Connectivity and Blockage Effects in Millimeter-Wave Air-To-Everything Networks

TL;DR

This paper develops an analytical framework using stochastic geometry to evaluate and optimize the connectivity of millimeter-wave air-to-everything networks considering building blockage effects.

Contribution

It introduces a novel model for buildings as line segments and derives bounds on connectivity probability, providing deployment guidelines for mmWave A2X networks.

Findings

Optimal altitude minimizes blockage effects.

Connectivity probability depends on building and user densities.

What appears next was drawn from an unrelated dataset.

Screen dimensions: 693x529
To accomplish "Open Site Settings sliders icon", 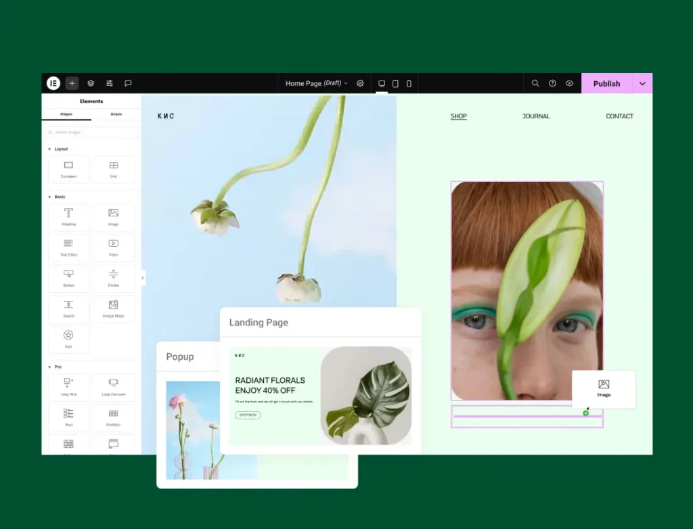I will click(x=110, y=83).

Guidelines for practical mmWave A2X network deployment.

Abstract

Millimeter-wave (mmWave) offers high data rate and bandwidth for air-to-everything (A2X) communications including air-to-air, air-to-ground, and air-to-tower. MmWave communication in the A2X network is sensitive to buildings blockage effects. In this paper, we propose an analytical framework to define and characterise the connectivity for an aerial access point (AAP) by jointly using stochastic geometry and random shape theory. The buildings are modelled as a Boolean line-segment process with fixed height. The blocking area for an arbitrary building is derived and minimized by optimizing the altitude of AAP. A lower bound on the connectivity probability is derived as a function of the altitude of AAP and different parameters of users and buildings including their densities, sizes, and heights. Our study yields guidelines on practical mmWave A2X networks deployment.